### Direction
Count the lines in the records below that contain the string "VSPT". Reply with the number alone.

### Data for processing

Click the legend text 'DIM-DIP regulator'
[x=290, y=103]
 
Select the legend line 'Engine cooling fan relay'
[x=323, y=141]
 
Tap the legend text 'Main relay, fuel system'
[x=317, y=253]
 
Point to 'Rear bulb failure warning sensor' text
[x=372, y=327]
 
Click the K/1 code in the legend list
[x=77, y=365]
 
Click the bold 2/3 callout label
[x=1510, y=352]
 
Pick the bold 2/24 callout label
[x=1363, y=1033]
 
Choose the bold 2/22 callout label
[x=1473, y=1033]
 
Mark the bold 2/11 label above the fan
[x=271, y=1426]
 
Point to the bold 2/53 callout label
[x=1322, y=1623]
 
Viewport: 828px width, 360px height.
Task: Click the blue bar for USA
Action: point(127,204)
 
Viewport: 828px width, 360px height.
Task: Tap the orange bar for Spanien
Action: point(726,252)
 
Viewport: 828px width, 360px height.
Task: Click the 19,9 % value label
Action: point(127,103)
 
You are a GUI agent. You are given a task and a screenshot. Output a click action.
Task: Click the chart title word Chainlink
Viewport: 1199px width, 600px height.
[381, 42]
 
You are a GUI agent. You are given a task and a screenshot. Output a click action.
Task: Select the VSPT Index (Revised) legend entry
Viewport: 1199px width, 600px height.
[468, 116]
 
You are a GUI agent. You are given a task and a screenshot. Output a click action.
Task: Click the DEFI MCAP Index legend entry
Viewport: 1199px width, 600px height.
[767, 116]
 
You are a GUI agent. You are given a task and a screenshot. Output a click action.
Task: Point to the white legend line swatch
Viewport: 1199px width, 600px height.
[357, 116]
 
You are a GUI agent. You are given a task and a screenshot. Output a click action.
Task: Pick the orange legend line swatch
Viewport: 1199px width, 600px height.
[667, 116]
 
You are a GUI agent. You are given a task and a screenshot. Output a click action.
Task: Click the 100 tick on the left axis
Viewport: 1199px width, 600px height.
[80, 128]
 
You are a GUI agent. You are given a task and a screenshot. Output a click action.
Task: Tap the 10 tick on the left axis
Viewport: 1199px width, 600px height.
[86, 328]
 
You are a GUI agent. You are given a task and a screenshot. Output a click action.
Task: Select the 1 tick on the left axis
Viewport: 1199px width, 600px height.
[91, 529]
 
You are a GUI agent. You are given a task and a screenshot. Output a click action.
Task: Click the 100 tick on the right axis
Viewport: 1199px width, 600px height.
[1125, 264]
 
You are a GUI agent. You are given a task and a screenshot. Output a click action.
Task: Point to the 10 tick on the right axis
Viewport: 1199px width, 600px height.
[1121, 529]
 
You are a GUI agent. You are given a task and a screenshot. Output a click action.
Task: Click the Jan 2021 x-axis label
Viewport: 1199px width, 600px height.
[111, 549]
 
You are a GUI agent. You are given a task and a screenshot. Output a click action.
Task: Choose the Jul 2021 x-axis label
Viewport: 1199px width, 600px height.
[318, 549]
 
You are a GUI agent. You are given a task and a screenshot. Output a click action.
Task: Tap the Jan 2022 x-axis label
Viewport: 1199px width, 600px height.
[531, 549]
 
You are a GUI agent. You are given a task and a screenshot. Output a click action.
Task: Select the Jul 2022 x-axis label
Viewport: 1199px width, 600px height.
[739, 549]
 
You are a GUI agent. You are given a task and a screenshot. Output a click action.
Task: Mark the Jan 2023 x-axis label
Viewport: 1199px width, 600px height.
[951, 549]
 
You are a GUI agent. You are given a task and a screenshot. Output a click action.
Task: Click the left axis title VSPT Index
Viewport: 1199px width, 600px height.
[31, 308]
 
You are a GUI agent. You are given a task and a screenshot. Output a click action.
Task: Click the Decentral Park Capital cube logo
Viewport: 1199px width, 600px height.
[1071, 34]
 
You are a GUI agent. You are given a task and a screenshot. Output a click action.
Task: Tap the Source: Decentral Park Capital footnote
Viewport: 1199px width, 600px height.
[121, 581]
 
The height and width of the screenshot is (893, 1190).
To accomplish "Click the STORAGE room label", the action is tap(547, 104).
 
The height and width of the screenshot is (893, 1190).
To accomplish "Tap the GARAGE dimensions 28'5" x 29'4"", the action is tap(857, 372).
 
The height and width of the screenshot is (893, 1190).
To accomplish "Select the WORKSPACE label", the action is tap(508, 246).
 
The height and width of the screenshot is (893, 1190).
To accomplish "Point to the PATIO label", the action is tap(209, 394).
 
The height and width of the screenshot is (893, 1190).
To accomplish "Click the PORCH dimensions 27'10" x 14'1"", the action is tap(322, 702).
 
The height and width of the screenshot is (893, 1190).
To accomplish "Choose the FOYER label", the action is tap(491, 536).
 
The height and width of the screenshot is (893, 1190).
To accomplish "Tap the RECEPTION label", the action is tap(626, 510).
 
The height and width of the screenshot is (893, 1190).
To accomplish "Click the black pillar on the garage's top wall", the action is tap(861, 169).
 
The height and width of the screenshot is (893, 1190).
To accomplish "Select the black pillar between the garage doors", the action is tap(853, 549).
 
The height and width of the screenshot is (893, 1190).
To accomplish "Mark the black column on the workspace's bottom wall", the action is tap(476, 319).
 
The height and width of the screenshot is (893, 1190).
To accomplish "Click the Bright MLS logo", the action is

### Response to this exercise
2